Potentiality of α-fetoprotein (AFP) and soluble intercellular adhesion molecule-1 (sICAM-1) in prognosis prediction and immunotherapy response for patients with hepatocellular carcinoma

Bioengineered. 2021 Oct 26. doi: 10.1080/21655979.2021.1990195. Online ahead of print.

Abstract

ABSTRCTThe α-fetoprotein (AFP) and soluble intercellular adhesion molecule-1 (sICAM-1) have certain diagnostic value, but their potential value in prognosis prediction, especially immunotherapy response prediction, remains unclear in liver cancer. Through the tumour-free survival (TFS) and overall survival (OS) rates analyses of serum AFP and sICAM-1 levels in 87 patients with primary hepatocellular carcinoma (HCC), the patients whose AFP and sICAM-1 levels were normal (AFP < 20 μg/L or sICAM-1 < 1000 μg/L) before surgery or recovered to normal after surgery exhibited a lower tumour recurrence rate and better OS than patients with elevated serum levels of the two markers.
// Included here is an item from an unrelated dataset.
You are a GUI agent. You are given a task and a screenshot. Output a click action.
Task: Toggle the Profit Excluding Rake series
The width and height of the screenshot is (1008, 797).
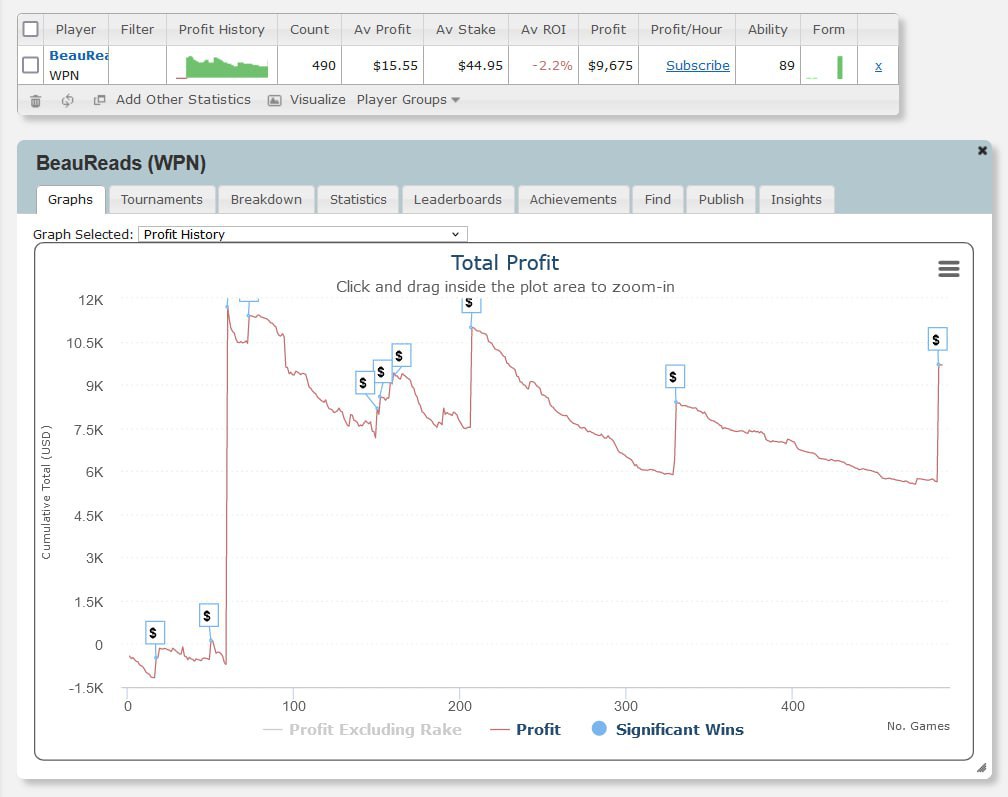coord(362,729)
Combined analysis showed that patients with synchronously elevated levels of AFP and sICAM-1 showed the lowest TFS and OS. In addition, the RNA-seq data and clinical information of The Cancer Genome Atlas Liver Hepatocellular Carcinoma were collected to analyse the predictive values of AFP and ICAM-1 in the diagnosis, prognosis and immunotherapy of HCC. The results indicated that the combined application of the two indicators had higher accuracy in both the diagnosis and prognostic prediction of HCC by receiver operating characteristic curves. AFP and ICAM-1 were significantly correlated with multiple immune cells in HCC samples but not in normal samples. The patients with low expression of the two indicators were most likely to benefit from the immune checkpoint blockade therapy. In conclusion, AFP and ICAM-1 play vital roles in the diagnosis, prognostic prediction, and immunotherapy of HCC, suggesting that they are considered as prognostic predictors in clinical practice.

Keywords: Immunotherapy response; Prognosis prediction; soluble intercellular adhesion molecule-1; α-fetoprotein.